***** Recorded data *****
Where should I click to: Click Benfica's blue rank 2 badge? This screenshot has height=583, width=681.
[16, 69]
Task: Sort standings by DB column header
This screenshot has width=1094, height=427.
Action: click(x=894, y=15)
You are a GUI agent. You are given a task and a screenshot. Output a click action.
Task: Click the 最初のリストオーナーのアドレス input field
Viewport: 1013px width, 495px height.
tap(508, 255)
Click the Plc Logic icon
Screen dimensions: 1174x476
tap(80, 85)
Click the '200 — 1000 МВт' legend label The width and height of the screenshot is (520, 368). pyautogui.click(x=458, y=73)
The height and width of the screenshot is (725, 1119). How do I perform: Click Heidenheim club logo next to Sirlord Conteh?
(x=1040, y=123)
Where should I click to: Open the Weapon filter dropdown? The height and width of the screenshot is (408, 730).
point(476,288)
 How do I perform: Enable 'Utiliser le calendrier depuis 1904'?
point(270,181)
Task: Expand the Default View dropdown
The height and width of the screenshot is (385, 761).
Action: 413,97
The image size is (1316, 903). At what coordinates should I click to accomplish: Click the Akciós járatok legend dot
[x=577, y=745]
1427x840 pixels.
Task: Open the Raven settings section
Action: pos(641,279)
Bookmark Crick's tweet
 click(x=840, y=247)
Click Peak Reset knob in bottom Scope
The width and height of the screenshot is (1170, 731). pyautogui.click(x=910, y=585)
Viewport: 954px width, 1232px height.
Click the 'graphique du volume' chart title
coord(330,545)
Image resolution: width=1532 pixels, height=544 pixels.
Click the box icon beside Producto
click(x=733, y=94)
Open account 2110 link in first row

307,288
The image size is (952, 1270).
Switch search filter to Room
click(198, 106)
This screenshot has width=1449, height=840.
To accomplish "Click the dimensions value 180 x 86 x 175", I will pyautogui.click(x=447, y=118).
*****
Directions for this task:
Your answer should be the lines from the one containing "This screenshot has width=1094, height=427." through the end of the records, both included, output exactly and with nothing added.

Solution to this problem:
This screenshot has width=1094, height=427.
Action: click(x=894, y=15)
You are a GUI agent. You are given a task and a screenshot. Output a click action.
Task: Click the 最初のリストオーナーのアドレス input field
Viewport: 1013px width, 495px height.
tap(508, 255)
Click the Plc Logic icon
Screen dimensions: 1174x476
tap(80, 85)
Click the '200 — 1000 МВт' legend label The width and height of the screenshot is (520, 368). pyautogui.click(x=458, y=73)
The height and width of the screenshot is (725, 1119). How do I perform: Click Heidenheim club logo next to Sirlord Conteh?
(x=1040, y=123)
Where should I click to: Open the Weapon filter dropdown? The height and width of the screenshot is (408, 730).
point(476,288)
 How do I perform: Enable 'Utiliser le calendrier depuis 1904'?
point(270,181)
Task: Expand the Default View dropdown
The height and width of the screenshot is (385, 761).
Action: 413,97
The image size is (1316, 903). At what coordinates should I click to accomplish: Click the Akciós járatok legend dot
[x=577, y=745]
1427x840 pixels.
Task: Open the Raven settings section
Action: pos(641,279)
Bookmark Crick's tweet
 click(x=840, y=247)
Click Peak Reset knob in bottom Scope
The width and height of the screenshot is (1170, 731). pyautogui.click(x=910, y=585)
Viewport: 954px width, 1232px height.
Click the 'graphique du volume' chart title
coord(330,545)
Image resolution: width=1532 pixels, height=544 pixels.
Click the box icon beside Producto
click(x=733, y=94)
Open account 2110 link in first row

307,288
The image size is (952, 1270).
Switch search filter to Room
click(198, 106)
This screenshot has width=1449, height=840.
To accomplish "Click the dimensions value 180 x 86 x 175", I will pyautogui.click(x=447, y=118).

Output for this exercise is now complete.